Его тонкий гнусавый голос в сочетании с ироническими кавычками, которые он всякий раз употреблял, произнося слово «чудо», создавали впечатление, будто он негодует на какую-то мелкую неприятность: муху в супе, растянувшийся мешковатый кардиган, ещё больше уродующий его и без того плохо скроенный пиджак.
— Эти чудеса имеют долгую традицию — наподобие возвращения крови текучести, случающегося всякий август в церкви Амазено под Неаполем, на празднество Сан-Дженнаро.

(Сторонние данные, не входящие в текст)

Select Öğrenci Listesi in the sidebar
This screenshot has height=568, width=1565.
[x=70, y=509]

Он жестом указал на подставку с пробирками, наполовину заполненными застывшим составом разнообразных оттенков коричневого: от желтоватого и оранжеватого до ржавого, не слишком отличавшегося цветом от густой шерсти, настойчиво лезшей из-под манжет его рубашки и кустившейся на пальцах чуть не до самых ногтей. Деревянные, нескладные движения профессора и мохнатые руки, непропорционально крупные для его тела, напомнили Донне о музее, который она посетила в Англии; там чучела животных были обряжены в человеческую одежду и изображали разные сценки. С интересом разглядывая выразительный конопатый и подрагивавший нос Серафини, она решила, что из него получилось бы чучело ищейки, но потом смягчилась, видя, с какой тоской он глядит на публику, не ожидая, что его поймут.
— Вы были свидетелями того, как Альфредо Барраго применял наиновейшие технологии, — провыл Серафини несколько осуждающим тоном. — Но я в своих экспериментах намерен прибегнуть к методам, которыми пользовались средневековые плуты, добиваясь простейшего, но эффектного перехода вещества из одного состояния в другое.

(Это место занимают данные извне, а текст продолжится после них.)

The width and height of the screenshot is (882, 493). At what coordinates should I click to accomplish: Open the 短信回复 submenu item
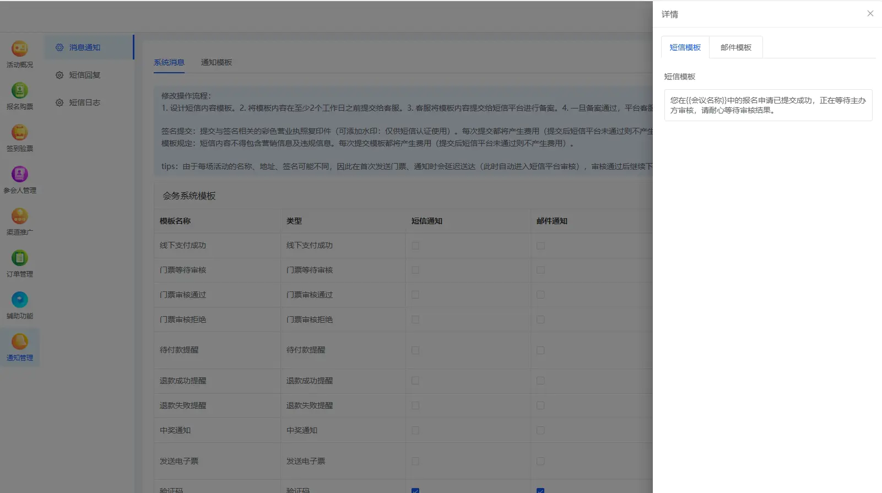click(x=84, y=75)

— Какой такой переход, о чем он? — шёпотом спросила Донна Паоло.
— Переход из одного состояния в другое означает изменение вещества: твёрдого в жидкое или жидкого в газообразное, — ответил он. — Или живой материи в неживую, а затем обратно в живую… что, разумеется, невозможно.

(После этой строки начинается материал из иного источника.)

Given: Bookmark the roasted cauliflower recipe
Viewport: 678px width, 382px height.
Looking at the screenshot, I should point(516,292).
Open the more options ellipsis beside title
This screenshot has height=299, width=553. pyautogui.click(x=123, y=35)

Донна ближе наклонилась к нему и прошептала:
— Ты знаешь все эти штуки, да? Ты сам этим занимаешься?
— Что? — Их глаза и губы были совсем рядом, и восхищение в её голосе отвлекло его от главного, о чем он думал в этот миг. — Ну… это интересует меня… но пока он не сказал ничего такого, чего бы мы — я — уже не знали. — Он почувствовал, как Фабио стиснул ему руку.